Although my third pavlova didn't fall, it was far from being a success. The crust was soft and sticky and the meringue had a ring of clear liquid sugar around it. I didn't know what to do with it so I left it out on my dining table for a whole day and night. The pavlova shrunk a little and the crust crisped up a bit but it was nothing like the crusty pavlovas I've picked up in Australia. I had followed the instructions carefully. My bowl and whisk (borrowed from a friend who doesn't bake; my mixer problem still not solved) were squeaky clean. My egg whites were at room temperature which btw is very warm these days since we are getting into the rice harvest season. I had beaten the whites until they were stiff and shiny. I had put the meringue into the oven at 150 C and turned it down to 125 C less than a minute later. I left the meringue in the oven to cool completely before taking it out. I even baked the meringue for 1 hour 45 minutes, 15 minutes longer than stated in the recipe. Did all that, and the meringue was still soft outside and in, and smelt rather egg-white eggy. If anyone has baked a successful pavlova in this humid weather, please give me some advice.

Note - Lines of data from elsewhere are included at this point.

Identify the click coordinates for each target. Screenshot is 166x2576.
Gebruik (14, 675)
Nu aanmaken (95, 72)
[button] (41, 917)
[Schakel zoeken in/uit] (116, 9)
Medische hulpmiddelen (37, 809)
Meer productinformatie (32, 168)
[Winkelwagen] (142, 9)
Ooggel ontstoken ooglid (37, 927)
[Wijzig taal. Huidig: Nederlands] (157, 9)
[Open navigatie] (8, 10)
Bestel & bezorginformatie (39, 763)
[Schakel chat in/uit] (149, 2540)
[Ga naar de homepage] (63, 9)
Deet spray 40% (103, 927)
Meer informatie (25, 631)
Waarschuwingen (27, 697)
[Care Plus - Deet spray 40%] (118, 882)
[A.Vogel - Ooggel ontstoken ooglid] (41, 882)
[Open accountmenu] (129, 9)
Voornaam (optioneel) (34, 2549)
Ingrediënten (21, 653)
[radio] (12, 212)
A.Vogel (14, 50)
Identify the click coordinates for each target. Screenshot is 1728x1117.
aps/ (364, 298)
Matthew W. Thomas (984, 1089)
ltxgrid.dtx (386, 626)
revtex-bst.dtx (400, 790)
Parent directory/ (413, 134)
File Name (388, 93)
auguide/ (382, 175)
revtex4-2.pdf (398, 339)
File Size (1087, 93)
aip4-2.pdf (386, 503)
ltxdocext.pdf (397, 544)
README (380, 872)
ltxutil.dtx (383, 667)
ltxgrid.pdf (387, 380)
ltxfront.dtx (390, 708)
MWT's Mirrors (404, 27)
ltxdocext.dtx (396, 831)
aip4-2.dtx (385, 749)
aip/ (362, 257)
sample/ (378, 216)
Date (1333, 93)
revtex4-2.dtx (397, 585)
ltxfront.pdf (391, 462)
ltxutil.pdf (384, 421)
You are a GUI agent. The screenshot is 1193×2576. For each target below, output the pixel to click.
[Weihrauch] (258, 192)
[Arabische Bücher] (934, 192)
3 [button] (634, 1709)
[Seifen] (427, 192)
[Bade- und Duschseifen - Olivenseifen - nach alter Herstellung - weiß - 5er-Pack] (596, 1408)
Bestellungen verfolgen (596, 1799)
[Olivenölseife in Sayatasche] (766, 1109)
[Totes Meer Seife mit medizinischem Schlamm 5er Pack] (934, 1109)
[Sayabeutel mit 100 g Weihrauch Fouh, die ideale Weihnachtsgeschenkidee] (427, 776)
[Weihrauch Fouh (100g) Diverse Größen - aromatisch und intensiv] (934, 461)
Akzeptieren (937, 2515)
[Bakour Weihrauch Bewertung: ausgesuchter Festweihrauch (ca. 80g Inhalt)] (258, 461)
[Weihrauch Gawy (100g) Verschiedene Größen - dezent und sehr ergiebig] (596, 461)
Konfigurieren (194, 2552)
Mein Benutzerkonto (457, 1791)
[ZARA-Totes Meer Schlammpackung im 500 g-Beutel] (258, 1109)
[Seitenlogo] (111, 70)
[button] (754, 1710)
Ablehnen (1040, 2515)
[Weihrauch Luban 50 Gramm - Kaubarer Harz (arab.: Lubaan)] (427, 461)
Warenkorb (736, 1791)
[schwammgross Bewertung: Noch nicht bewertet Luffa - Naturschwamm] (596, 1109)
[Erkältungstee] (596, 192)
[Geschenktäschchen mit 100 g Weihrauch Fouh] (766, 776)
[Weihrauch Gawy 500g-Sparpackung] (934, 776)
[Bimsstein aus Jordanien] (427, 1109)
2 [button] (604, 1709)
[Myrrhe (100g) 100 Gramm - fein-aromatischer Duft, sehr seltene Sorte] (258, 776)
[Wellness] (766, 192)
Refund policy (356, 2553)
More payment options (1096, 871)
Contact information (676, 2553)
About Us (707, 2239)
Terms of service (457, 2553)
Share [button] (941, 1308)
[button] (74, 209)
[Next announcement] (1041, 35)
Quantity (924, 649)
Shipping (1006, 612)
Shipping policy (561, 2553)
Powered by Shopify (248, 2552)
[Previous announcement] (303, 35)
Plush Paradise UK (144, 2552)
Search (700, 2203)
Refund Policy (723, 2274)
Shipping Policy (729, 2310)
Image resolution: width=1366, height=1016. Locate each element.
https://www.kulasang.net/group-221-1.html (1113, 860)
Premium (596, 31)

Niece wanted to bring the disaster meringue home so I filled a plastic peanut butter jar with dairy whipping cream and left it in the fridge until she was ready to leave. As we walked to her car, I started shaking the jar rapidly to see if it would thicken into whipped cream, like those whipping cream in canisters. After about 30 seconds, there was no more slushy sound from the bottle.
So although I have no solution or recipe for a no-fail pavlova, I'm sharing with you a quick, easy way to whip up a small amount of cream. No need to drag out the machine or wash extra utensils. No need for electricity. Next time you have a ladies' tea and you are bringing scones, just put your cream in a plastic bottle (I think air and space are important for the cream to whip up so do not fill more than 1/4 of your bottle), chill it and when ready to use, shake the bottle until there's no slushy sound and there you are, whipped cream ready to use, straight from the jar. The whipped cream will not be as stiff as machine-whipped cream so it's best for non-decorating purposes such as for serving with tarts, pavlovas, trifle and so on.
I suppose if you want to be even more resourceful, you can continue shaking the jar and make butter for the bread too.
Note: as with cream whipped by machines or otherwise, results are best if the cream is chilled very well. One way to tell is if the slush sound is slow and dull when you shake the carton. A fast, sharp slush that sounds more like milk than cream will not work. I actually put my carton of cream in the freezer for 5 minutes or so, and use the sound test. Do not leave cream in the freezer to freeze because it will spearate into solids (fat) and liquid.